In 2003, they started a company to solve that problem. However, they had no money, and Carmi was working in Vienna. Carmi second-mortgaged his Cleveland home; Brisker took out loans. They communicated globally using e-mail, Yahoo Messenger and an early Yahoo system that worked like a walkie-talkie. They wrote their business plan on free software without ever seeing each other face-to-face.
Carmi, in his travels to Spain, discovered Alexei Turchyn, a Ukrainian programmer, who managed the creation of their first constantly updated cloud-based enterprise software. Eventually, they headquartered in Cleveland. Why not?
As they say: “On the Internet, no one knows you’re a dog” — or in Cleveland or Mosul.
It still matters though, being seen as an “American company,” Brisker said.
“People know you represent that kind of entrepreneurialism and freedom of thought, and creative expression and bold energy, and they want to be a part of it. They know it can transport them out of the malaise of their local world and enable them to build a new world in its place,” he said.

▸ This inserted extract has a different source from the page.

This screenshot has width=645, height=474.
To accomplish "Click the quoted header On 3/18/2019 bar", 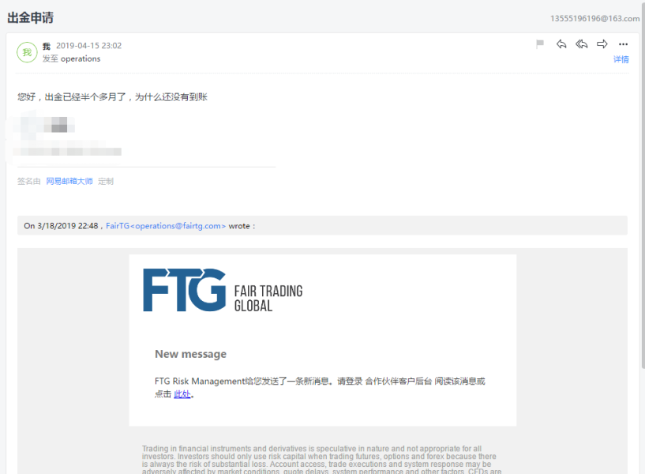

Malaise? Why do some people respond to malaise with constructive, creative energies and use the Internet to scale them, and others with destructive creative energies and use the Internet to scale those? I do not know.
However, increasing numbers of people are set to be super-empowered by the Internet to make things and break things — and social networking companies and intelligence agencies working together, or apart, cannot save people.
When every individual gets this super-empowered to make or break things, every family and community matters — the values they impart and the aspirations they inspire. How the US nurtures its own in the US and in other nations to produce more makers than breakers is now one of the great political — and geopolitical — challenges of this era.